Serialisation on just the database access is at least not as bad as it 
being
on a request as a whole, but still not ideal.

>  However, I still run into various problems, and I am very sure that 
> is because there is no locking mechanism available for all the objects 
> I am sharing by putting it in shared memory.   What would you suggest 
> I do in terms of locking objects?  Should I make the objects I am 
> storing in the cache thread safe or should I create one Caching object 
> and store all my shared objects in that and add locking to the get and 
> set methods?

This is where it gets harder for me to help. Knowing what is best 
generally
entails knowing quite a bit about the design of the application. There 
are
also various tradeoffs between making locking too fine grained and it 
being
at too high a level. Have it too fine grained and performance can drop, 
plus
you might not be adequately locking around combined updates across 
multiple
data structures. Have it too high and you risk loosing the benefits of 
what
threading gives you in the first place as things become serialised 
again.

Sounds though that at the moment this is the area you need to 
concentrate on.
The issue of database connection pooling could be improved, but will 
not mean
anything if the rest of the application stuffs up when it is accessing 
shared
data.

Probably the first thing to look at is what distinct high level 
functions does
your code provide.
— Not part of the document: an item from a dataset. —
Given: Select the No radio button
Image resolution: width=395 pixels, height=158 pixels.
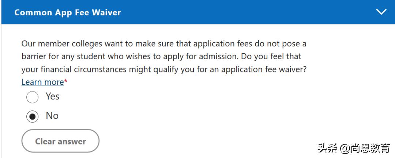Looking at the screenshot, I should tap(33, 116).
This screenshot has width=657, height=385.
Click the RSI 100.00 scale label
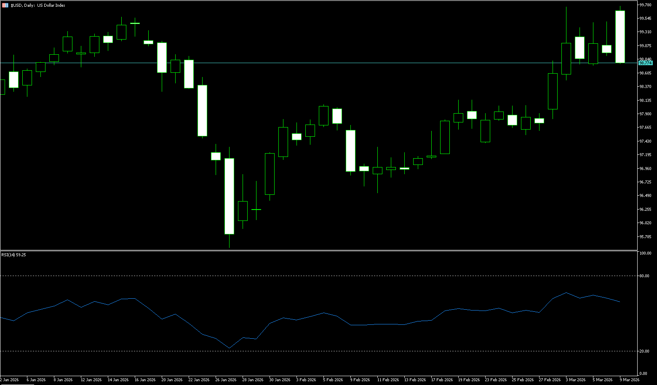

Having worked out that, identify what shared 
resources each
needs to access/update. Then look at a scheme whereby on entry to each 
high
level function, it locks just those resources it is going to use.

This is a bit better than arbitrarily locking everything before 
entering any
request, as the latter means that you lock stuff you aren't necessarily 
using
and thus could be locking out some other request that only needs to 
access
the data you aren't going to use.

This is now where the balancing acts comes in in terms of making things 
too
fine grained or not. Try to avoid having locks on every little 
resource. If
there are a group of resources which are always used together, have 
just one
lock that covers the lot. Also watch out for deadlock situations where 
two
different functions access two resources in the opposite order to each 
over.

It may take a while to get just right if you aren't too familiar with 
thread
programming and problems associated with locking, but play with it and 
see
how you go.

Graham